1. Pasien tidur tengkurap selama 30 menit 2 x sehari untuk mencegah tightness pada fleksor hip. Sementara dalam posisi tengkurap, seorang pasien juga dapat melakukan salah satu atau kedua latihan aktif yaitu ekstensi hip dan ekstensi thoracal.

2. Seorang pasien dapat menggunakan gulungan handuk, atau dapat menggunakan stool kecil dengan alas yang empuk atau buku telpon dengan sebuah bantal, kemudian lakukan serangkaian latihan yang memberikan modifikasi weight-bearing. Sebagai contoh, seorang pasien dapat memperkuat ekstensor hip dengan teknik bridging, dengan menggunakan tungkai yang amputasi untuk mengangkat pelvis dari permukaan sanggahan. Beberapa orang yang amputasi above knee harus melakukan latihan ini secara bilateral.

3. Seorang pasien dapat memperkuat otot abduktor hip dengan cara tungkai yang amputasi berada dibawah dan diatas gulungan handuk atau buku telpon dengan sebuah bantal dalam posisi tidur miring. Kemudian lakukan bridging dengan mengangkat pelvis dari permukaan

sanggahan. Latihan ini merupakan latihan yang berat untuk otot gluteus medius (otot yang penting untuk berjalan). Untuk menghindari kompensasi dari kontraksi otot tensor fascia latae, maka pasien harus tidak memfleksikan hip dari tungkai yang amputasi atau tidak merotasikan pelvic ke belakang (backward tilting). Pasien yang amputasi above knee harus melakukan latihan ini secara bilateral.

4. Pasien yang amputasi above knee dapat memperkuat adduktor hip dengan posisi tidur miring dimana tungkai yang amputasi berada diatas. Kemudian tungkai yang amputasi bertumpu diatas stool dengan alas empuk sementara hip dari tungkai yang sehat difleksikan sehingga bertumpu diatas bed dengan nyaman didepan stool. Pasien diminta untuk menekan tungkainya yang amputasi kearah bawah melawan stool tersebut. Penguatan adduktor hip ini berfungsi sebagai kompensasi untuk menurunkan resiko lebih lanjut terjadinya tightness abduktor hip.

5. Latihan penguatan otot abdominal cocok bagi pasien amputasi tetapi sulit dilakukan karena hilangnya separuh anggota geraknya tidak dapat menstabilisasi pelvis.
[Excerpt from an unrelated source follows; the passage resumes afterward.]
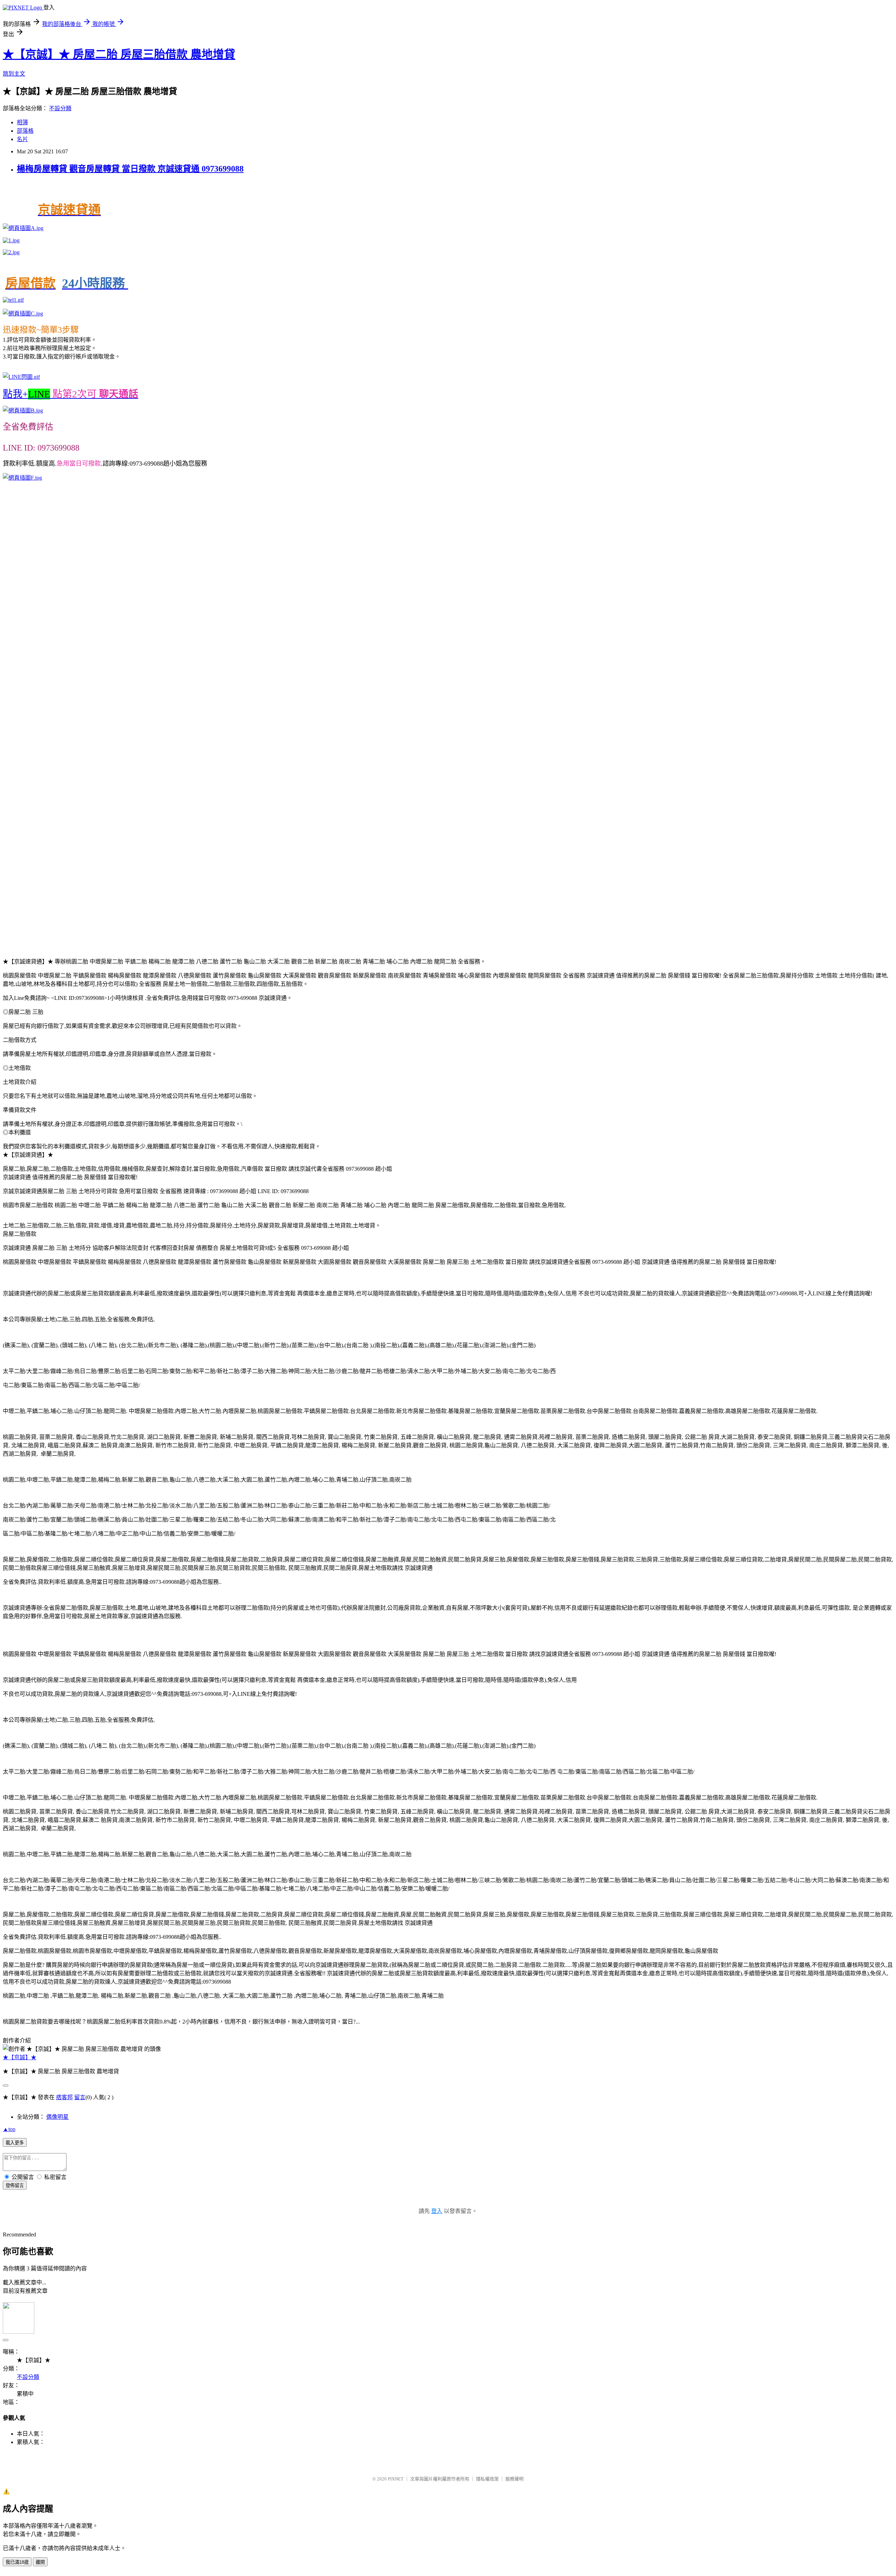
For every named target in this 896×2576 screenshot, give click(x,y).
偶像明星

Pasien amputasi above knee dapat melakukan conventional sit-ups, atau alternatif lain seperti pada gambar, dimana terapis menstabilisasi tungkai yang amputasi sementara secara simultan (bersamaan) pasien memfleksikan dan merotasikan trunknya keatas kearah tungkai yang amputasi. Latihan ini memerlukan aktivitas abdominal dalam kombinasi dengan fleksi, adduksi, dan internal rotasi hip. Aktivitas otot hip ini dapat membantu balance (keseimbangan) dan mencegah tightness pada abduktor dan external rotator hip yang umumnya terjadi pada amputasi above knee atau amputasi transfemoral.